## Soal Tugas 1
Menurut teks tentang ensiklik Laudato Si’, bagaimana judul lengkap ensiklik tersebut diterjemahkan ke dalam bahasa Indonesia?
## Soal Tugas 2
Salinlah tanpa perubahan bagian teks tentang ensiklik Laudato Si’ di antara "Advertisement" dan "telah diletakkan Allah.", termasuk kedua bagian tersebut.
## Soal Tugas 3
Tentukan apakah setiap pernyataan berikut sesuai dengan teks tentang ensiklik Laudato Si’. Jawab ya atau tidak, disertai kutipan kata-kata dari teks yang menentukan jawaban tersebut.
(a) Ensiklik Laudato Si’ dikeluarkan pada tahun 2015.
(b) Ungkapan "Laudato Si’, mi Signore" berasal dari Paus Fransiskus sendiri.
(c) Teks menyebut kapitalisme sebagai sistem yang mendalangi eksploitasi alam.

## Potongan Teks
------------------------------
TIMESINDONESIA, JAKARTA – Pada tahun 2015 lalu, Paus Fransiskus mengeluarkan sebuah ensiklik yang mengangkat dan mendiskursuskannya secara serius isu tentang lingkungan. Ensiklik ini dinamakan Laudato Si’. Lengkapnya, Laudato Si’, mi Signore yang dalam bahasa Indonesia diterjemahkan sebagai Terpujilah Engkau, Tuhanku.
Kalimat tersebut merupakan sebuah ungkapan (madah) Santo Fransiskus dari Asisi yang mengingatkan kita bahwa rumah kita bersama adalah seperti seorang saudari yang berbagi hidup dengan kita, dan seperti seorang ibu rupawan yang menyambut kita dengan tangan terbuka (Ensiklik Laudato Si’, 2018).
Advertisement
Namun, ibu rupawan, saudari kita ini, demikian Paus Fransiskus, sekarang sedang menjerit akibat kerusakan yang disebabkan oleh manusia, penghuni bumi. Kita, manusia, telah dengan tidak bertanggung jawab menghancurkan rumah bersama ini, tempat di mana kekayaan telah diletakkan Allah.
Sejak dipublikasi, ensiklik ini diakui telah memengaruhi dan mengalihkan perhatian dunia internasional terhadap isu lingkungan, bumi sebagai rumah bersama, tempat tinggal makhluk bernama manusia dan makhluk-makhluk lain di sekitarnya.
Eksploitasi alam yang kian gencar dan didalangi oleh sistem besar bernama kapitalisme, telah meluluhlantakkan alam, merusak keseimbangan kosmos, memusnahkan sekian banyak binatang liar, tumbuh-tumbuhan, dan akhirnya mengganggu kehidupan manusia itu sendiri. Atas alasan ini, Paus Fransiskus, melalui ensiklik Laudato Si’, berani mengeluarkan seruan kritis dan menggaungkan kepada dunia bahwa bumi kita sedang tidak aman-aman saja. Bumi dilanda krisis akibat ulah manusia yang tidak bertanggungjawab.
Oleh karena itu, perlu ada komitmen serius dari semua elemen untuk menghentikan perbudakan terhadap alam dan memulai aksi-aksi baru menyelamatkan bumi sebagai rumah, saudari kita bersama.
------------------------------
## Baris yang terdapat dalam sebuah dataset

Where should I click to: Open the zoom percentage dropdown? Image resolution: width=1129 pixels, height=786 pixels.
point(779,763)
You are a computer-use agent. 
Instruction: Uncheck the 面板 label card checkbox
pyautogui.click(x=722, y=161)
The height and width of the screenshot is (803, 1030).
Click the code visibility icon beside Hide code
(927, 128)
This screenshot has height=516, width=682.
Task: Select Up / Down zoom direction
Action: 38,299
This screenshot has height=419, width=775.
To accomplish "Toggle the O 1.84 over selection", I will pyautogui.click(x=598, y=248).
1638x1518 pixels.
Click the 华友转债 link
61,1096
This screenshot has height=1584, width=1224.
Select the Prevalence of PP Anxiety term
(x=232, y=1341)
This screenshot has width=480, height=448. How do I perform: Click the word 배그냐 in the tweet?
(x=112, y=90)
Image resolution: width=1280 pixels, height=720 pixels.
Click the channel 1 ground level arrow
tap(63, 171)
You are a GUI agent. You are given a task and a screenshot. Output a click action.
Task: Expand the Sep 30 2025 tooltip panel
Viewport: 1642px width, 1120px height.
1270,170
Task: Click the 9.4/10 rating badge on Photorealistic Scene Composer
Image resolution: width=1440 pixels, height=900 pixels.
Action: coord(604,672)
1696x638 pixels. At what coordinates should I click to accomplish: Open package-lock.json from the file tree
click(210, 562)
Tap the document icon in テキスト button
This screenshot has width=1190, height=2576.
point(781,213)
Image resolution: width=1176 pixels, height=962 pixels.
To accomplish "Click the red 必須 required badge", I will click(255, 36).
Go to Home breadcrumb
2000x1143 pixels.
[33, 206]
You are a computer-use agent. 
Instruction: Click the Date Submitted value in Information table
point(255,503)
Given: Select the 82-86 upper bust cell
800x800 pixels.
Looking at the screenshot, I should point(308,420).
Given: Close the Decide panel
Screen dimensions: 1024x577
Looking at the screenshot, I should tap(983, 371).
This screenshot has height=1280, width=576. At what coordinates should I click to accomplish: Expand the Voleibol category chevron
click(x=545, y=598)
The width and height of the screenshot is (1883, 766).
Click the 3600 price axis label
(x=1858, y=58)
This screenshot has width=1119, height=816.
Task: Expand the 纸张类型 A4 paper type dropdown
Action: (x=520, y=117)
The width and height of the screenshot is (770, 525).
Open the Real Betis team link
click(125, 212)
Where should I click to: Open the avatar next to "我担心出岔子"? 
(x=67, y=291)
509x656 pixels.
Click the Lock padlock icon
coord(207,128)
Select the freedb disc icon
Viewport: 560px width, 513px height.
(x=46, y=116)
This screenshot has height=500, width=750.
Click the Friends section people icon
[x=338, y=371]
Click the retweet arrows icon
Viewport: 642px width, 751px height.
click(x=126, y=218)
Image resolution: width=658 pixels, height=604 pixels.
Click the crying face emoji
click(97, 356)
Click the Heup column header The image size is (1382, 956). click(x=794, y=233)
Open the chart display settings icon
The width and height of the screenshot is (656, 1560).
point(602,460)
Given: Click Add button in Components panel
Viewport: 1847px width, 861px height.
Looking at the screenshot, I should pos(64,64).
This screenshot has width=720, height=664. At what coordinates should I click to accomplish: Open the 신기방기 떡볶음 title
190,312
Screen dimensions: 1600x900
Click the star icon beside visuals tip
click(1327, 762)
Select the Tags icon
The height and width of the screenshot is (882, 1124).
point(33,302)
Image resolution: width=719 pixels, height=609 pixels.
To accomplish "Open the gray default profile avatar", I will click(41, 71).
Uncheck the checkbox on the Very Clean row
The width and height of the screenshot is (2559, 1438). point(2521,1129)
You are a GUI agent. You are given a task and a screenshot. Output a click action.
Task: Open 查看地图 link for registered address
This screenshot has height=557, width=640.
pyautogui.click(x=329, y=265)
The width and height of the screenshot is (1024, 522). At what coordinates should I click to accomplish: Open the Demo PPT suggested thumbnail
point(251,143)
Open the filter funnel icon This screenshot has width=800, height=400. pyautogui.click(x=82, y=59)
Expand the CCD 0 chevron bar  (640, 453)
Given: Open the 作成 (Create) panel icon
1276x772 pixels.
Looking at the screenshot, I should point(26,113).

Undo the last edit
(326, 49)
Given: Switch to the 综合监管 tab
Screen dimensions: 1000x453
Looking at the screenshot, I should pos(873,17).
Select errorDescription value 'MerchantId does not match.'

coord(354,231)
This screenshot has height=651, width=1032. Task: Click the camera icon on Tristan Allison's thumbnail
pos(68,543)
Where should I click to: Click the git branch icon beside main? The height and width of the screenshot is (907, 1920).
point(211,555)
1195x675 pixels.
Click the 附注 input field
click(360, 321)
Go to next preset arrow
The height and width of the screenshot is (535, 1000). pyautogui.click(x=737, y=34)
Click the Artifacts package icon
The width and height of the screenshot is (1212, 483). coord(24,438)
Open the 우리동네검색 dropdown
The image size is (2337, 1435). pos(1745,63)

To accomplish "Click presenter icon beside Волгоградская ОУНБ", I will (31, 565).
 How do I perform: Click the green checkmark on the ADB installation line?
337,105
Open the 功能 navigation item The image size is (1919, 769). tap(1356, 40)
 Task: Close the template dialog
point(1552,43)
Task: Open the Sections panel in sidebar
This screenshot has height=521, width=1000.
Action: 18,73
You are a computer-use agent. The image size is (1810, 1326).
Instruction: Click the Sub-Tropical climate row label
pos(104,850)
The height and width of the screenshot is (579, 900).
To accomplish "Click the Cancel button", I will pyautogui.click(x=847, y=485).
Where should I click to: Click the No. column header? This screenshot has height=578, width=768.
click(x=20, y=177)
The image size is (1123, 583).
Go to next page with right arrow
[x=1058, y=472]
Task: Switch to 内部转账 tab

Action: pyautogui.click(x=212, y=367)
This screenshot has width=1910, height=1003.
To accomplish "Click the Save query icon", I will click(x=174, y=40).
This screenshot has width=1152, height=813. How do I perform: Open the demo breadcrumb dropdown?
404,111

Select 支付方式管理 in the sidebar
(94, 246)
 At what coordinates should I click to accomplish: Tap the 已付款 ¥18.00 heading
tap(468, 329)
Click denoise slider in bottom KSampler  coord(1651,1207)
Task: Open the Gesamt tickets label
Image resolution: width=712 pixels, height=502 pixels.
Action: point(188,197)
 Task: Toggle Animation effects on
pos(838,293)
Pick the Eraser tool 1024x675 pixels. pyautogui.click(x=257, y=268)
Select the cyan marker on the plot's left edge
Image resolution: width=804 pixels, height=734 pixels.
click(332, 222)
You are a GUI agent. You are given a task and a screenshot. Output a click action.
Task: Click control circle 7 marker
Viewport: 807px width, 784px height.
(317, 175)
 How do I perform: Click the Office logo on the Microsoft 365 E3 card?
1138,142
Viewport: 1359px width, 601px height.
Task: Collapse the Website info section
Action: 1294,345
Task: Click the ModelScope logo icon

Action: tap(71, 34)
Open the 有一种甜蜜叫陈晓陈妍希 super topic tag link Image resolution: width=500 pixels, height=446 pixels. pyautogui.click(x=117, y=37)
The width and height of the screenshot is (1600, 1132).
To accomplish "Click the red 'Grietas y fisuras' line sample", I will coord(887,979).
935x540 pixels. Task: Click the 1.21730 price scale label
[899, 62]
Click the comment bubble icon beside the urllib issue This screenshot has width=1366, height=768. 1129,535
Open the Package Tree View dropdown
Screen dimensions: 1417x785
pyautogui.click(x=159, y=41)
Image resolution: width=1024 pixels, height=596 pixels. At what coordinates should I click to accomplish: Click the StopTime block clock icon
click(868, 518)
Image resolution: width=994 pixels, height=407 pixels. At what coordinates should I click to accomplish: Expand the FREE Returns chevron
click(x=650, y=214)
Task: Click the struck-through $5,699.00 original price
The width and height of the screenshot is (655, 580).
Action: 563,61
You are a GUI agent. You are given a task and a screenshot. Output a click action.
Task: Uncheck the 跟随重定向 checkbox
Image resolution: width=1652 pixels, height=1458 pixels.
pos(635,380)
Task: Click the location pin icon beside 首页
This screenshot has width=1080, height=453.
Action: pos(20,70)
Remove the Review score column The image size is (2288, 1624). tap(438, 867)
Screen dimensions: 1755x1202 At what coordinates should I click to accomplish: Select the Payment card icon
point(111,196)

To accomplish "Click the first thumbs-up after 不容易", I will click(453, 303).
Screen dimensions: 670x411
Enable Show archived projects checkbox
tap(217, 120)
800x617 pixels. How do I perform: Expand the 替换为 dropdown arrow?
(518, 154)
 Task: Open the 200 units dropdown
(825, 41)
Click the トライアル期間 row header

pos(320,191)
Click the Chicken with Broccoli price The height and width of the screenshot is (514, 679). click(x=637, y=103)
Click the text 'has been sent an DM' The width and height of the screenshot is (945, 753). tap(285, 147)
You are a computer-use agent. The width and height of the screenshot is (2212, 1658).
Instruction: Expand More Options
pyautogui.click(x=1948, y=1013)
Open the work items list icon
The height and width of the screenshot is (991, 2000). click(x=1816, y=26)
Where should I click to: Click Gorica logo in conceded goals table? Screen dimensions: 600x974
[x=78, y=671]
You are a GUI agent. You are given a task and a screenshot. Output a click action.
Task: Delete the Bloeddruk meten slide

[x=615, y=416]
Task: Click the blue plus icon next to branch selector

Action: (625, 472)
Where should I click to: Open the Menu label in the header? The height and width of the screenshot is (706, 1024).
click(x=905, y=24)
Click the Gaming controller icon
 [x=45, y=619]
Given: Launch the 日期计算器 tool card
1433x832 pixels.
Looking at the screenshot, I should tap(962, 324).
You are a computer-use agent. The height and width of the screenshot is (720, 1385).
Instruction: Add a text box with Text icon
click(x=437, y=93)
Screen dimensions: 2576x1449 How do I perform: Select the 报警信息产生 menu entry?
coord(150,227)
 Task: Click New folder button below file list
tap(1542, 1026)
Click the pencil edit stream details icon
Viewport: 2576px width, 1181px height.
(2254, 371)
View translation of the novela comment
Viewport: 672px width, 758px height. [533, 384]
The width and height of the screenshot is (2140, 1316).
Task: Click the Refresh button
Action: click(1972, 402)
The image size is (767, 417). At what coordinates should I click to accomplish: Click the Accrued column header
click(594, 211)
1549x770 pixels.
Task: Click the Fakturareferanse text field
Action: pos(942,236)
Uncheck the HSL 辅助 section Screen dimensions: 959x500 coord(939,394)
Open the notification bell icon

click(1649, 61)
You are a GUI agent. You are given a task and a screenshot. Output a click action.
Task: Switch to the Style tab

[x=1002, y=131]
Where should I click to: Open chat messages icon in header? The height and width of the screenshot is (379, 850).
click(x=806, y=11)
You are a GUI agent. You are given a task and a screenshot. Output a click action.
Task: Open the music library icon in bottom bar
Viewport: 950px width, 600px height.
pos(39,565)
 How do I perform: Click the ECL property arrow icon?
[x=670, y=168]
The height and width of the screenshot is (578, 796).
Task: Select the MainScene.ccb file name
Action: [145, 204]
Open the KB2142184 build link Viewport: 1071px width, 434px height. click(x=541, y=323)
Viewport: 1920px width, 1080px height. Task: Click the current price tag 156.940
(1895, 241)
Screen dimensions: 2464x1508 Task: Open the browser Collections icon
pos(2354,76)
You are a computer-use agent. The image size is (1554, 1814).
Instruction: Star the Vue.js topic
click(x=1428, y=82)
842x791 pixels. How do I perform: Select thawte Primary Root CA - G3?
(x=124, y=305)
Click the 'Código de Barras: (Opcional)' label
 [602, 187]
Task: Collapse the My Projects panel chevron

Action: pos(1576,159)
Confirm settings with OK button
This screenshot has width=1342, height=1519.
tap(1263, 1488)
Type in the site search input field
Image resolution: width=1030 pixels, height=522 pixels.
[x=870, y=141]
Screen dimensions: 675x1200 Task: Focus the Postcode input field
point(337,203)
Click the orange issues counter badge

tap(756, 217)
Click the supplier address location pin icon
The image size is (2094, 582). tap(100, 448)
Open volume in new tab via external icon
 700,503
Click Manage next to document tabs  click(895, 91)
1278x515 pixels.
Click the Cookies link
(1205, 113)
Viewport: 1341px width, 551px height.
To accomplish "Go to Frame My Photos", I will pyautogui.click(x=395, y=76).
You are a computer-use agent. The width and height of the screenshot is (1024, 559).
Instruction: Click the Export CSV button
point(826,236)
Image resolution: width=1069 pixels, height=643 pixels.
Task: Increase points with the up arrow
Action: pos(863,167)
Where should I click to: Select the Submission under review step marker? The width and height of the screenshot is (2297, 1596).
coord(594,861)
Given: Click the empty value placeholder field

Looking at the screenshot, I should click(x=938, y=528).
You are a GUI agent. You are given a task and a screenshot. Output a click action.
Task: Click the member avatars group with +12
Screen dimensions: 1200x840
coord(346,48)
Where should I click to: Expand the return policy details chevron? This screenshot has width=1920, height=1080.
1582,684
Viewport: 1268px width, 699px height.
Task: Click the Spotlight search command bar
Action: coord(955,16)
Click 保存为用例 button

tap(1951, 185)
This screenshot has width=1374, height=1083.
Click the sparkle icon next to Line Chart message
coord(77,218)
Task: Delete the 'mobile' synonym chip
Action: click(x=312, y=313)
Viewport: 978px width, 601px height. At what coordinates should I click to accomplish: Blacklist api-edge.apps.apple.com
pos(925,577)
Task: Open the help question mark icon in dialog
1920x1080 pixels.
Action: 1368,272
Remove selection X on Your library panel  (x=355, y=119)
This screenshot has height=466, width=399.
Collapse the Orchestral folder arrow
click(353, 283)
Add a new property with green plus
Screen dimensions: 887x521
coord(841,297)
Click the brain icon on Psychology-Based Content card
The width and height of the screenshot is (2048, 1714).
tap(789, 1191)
------------------------------
## Hasil Akhir 1
Terpujilah Engkau, Tuhanku.

## Hasil Akhir 2
Advertisement
Namun, ibu rupawan, saudari kita ini, demikian Paus Fransiskus, sekarang sedang menjerit akibat kerusakan yang disebabkan oleh manusia, penghuni bumi. Kita, manusia, telah dengan tidak bertanggung jawab menghancurkan rumah bersama ini, tempat di mana kekayaan telah diletakkan Allah.

## Hasil Akhir 3
(a) Ya: "Pada tahun 2015 lalu, Paus Fransiskus mengeluarkan sebuah ensiklik"
(b) Tidak: "merupakan sebuah ungkapan (madah) Santo Fransiskus dari Asisi"
(c) Ya: "didalangi oleh sistem besar bernama kapitalisme"